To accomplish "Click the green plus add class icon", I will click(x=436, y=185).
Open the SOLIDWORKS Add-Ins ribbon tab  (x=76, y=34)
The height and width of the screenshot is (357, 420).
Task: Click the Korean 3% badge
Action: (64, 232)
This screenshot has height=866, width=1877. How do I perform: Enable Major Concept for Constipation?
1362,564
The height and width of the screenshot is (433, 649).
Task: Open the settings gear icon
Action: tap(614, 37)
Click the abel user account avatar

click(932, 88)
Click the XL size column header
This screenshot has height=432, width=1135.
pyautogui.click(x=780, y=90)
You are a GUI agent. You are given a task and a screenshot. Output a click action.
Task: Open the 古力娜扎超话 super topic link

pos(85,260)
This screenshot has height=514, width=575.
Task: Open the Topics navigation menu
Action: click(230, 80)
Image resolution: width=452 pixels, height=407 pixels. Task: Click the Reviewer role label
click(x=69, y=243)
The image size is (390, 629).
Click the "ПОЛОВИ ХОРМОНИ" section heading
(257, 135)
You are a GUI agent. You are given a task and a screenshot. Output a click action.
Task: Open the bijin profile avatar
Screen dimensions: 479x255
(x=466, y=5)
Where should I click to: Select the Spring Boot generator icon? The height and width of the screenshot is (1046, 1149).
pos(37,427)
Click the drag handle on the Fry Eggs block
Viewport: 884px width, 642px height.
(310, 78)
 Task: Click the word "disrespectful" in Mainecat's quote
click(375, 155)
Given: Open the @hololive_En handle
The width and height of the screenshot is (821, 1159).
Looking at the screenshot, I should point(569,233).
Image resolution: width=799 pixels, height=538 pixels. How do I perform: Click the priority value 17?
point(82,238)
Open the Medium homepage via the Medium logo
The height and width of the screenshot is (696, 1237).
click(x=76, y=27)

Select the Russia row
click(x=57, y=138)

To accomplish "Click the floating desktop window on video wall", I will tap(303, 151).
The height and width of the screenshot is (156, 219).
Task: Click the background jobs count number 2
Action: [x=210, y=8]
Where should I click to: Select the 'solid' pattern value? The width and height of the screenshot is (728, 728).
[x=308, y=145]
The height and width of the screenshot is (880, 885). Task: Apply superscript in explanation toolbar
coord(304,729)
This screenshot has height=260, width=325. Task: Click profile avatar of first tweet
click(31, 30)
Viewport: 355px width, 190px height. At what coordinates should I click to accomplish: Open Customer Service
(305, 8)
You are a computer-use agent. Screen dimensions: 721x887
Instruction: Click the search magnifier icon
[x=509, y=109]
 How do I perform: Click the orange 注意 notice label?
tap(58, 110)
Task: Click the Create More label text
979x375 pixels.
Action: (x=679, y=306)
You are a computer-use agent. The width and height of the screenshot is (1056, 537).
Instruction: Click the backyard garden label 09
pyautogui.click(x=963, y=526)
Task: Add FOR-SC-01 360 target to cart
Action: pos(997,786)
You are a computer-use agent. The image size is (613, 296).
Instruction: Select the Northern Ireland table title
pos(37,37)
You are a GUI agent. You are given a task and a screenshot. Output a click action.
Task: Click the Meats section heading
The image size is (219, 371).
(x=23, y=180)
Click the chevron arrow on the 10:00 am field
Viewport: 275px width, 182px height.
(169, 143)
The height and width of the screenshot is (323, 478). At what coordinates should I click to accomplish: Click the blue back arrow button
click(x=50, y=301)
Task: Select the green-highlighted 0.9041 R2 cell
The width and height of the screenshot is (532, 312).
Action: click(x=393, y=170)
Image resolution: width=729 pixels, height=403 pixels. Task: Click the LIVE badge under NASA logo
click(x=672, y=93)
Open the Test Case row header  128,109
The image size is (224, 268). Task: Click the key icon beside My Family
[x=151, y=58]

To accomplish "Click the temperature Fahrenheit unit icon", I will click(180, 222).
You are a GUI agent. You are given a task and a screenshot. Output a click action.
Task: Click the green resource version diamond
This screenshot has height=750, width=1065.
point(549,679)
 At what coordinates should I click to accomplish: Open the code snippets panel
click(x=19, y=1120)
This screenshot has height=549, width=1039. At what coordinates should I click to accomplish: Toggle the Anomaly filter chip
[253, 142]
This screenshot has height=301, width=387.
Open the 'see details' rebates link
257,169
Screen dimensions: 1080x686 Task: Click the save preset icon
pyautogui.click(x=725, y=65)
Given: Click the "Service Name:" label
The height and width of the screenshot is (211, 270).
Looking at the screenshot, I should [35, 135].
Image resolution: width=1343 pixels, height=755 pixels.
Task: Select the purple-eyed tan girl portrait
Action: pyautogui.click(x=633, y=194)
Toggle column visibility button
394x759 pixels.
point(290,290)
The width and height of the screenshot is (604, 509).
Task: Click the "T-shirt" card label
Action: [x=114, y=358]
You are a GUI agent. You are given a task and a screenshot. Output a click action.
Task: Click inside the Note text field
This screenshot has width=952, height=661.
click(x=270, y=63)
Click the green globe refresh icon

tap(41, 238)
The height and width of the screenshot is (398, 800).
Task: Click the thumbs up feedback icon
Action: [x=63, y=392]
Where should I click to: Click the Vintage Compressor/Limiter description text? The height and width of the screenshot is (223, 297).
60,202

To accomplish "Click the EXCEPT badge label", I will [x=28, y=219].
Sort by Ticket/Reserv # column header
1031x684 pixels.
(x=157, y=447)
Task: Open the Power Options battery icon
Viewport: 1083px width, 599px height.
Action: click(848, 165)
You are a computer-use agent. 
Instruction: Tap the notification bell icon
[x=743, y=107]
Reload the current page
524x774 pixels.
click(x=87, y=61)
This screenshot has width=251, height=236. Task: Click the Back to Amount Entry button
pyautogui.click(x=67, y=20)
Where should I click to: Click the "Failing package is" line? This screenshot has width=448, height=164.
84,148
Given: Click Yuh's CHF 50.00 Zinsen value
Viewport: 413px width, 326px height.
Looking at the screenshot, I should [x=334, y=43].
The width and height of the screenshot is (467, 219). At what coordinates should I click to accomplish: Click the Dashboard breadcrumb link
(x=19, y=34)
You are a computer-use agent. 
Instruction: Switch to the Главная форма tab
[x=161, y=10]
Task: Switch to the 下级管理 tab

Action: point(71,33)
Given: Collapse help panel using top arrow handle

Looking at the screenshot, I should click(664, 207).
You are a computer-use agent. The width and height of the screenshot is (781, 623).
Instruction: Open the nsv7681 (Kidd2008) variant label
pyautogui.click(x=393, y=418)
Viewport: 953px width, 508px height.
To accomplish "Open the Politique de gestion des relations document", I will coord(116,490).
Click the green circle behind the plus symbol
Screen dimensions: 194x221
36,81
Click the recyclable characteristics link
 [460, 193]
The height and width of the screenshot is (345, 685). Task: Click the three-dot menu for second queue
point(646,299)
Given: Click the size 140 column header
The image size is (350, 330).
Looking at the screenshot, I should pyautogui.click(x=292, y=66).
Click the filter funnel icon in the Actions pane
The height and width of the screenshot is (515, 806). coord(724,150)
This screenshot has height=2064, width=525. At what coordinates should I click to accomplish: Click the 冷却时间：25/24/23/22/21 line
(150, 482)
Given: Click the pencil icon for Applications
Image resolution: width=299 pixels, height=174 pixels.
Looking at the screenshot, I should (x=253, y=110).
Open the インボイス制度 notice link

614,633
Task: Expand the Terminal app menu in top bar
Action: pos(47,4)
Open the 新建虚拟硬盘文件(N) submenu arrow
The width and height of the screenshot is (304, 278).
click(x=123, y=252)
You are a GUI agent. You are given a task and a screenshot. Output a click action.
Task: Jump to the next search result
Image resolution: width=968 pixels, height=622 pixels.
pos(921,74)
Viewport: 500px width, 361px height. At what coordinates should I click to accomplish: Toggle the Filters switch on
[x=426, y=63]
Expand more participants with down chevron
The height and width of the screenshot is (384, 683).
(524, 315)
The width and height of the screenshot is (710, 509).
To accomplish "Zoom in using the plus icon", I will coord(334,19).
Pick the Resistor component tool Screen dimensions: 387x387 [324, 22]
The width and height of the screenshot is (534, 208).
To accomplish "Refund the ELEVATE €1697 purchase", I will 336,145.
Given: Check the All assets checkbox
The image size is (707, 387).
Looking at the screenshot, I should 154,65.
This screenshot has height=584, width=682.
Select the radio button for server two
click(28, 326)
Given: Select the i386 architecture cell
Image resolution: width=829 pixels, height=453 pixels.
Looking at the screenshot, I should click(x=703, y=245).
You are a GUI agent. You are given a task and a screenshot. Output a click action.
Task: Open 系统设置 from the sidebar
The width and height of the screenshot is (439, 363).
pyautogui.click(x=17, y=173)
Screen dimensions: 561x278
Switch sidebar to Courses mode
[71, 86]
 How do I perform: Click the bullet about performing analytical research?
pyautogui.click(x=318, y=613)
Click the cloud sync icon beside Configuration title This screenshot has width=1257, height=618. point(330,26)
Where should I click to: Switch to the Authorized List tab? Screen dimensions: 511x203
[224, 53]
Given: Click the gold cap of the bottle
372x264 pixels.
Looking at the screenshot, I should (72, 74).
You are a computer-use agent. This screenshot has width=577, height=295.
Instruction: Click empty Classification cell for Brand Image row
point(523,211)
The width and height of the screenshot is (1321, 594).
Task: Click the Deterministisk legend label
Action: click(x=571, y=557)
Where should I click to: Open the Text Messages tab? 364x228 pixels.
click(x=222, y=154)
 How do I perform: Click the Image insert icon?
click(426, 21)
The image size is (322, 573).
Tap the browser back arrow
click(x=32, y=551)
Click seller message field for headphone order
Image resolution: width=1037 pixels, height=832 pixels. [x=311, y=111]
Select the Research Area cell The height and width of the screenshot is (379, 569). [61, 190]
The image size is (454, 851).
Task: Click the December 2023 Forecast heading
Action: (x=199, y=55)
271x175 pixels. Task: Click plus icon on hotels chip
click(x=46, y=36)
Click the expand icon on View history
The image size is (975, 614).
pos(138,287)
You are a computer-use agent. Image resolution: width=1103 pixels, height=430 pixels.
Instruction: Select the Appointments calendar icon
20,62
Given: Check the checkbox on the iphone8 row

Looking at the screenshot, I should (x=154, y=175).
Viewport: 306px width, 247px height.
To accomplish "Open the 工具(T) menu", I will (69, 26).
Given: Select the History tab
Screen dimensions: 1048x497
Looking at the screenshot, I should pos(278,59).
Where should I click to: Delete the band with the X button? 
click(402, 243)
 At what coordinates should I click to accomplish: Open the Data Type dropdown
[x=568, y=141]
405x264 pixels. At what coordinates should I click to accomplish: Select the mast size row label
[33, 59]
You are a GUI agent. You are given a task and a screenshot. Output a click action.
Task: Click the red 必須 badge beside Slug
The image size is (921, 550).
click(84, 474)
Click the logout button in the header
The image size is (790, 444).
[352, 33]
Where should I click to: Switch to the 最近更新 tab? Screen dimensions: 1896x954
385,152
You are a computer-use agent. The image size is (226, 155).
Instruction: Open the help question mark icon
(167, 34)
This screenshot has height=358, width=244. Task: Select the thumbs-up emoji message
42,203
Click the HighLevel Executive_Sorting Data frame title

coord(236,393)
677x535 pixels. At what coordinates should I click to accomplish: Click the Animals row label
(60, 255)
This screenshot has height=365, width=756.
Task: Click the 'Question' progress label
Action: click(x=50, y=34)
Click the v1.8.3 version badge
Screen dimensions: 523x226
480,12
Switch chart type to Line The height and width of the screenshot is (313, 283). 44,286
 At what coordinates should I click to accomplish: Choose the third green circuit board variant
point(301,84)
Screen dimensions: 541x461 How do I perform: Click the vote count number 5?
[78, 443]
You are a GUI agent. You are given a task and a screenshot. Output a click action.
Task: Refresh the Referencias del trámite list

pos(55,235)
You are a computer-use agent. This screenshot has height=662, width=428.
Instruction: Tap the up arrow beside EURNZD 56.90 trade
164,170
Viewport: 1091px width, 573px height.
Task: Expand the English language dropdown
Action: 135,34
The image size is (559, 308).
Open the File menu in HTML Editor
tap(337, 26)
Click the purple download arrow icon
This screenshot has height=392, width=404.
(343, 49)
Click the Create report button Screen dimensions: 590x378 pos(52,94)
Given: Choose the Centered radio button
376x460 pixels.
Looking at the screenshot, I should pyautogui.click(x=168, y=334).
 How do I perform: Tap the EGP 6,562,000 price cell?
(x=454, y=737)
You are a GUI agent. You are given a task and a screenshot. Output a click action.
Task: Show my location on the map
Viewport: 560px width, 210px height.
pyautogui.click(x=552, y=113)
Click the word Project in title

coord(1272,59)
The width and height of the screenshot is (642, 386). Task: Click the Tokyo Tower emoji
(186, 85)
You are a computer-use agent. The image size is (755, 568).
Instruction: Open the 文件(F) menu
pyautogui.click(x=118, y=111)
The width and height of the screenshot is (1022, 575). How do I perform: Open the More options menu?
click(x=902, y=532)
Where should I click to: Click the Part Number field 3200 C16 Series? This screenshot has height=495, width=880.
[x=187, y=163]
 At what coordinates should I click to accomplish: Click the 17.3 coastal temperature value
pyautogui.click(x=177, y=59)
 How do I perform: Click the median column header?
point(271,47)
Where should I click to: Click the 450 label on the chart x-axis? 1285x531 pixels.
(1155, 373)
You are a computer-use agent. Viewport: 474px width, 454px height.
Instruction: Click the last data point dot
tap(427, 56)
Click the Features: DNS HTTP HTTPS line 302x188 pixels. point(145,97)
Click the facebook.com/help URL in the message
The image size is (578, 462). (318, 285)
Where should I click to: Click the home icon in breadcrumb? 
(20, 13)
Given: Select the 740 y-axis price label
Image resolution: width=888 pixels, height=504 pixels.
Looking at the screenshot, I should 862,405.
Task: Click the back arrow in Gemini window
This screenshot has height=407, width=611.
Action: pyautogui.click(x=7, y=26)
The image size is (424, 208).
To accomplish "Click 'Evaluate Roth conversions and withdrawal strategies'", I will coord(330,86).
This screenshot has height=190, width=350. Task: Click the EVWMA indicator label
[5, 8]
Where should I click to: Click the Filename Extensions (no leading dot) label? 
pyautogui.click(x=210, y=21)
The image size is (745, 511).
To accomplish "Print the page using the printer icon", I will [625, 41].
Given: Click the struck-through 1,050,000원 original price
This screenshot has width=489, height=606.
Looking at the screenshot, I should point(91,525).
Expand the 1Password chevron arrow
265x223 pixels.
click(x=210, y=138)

=-=-=-=-=

▸ **Task prompt**
How many lines of the data contain the word "Create"? Answer with the number alone.

▸ **Exercise output**
2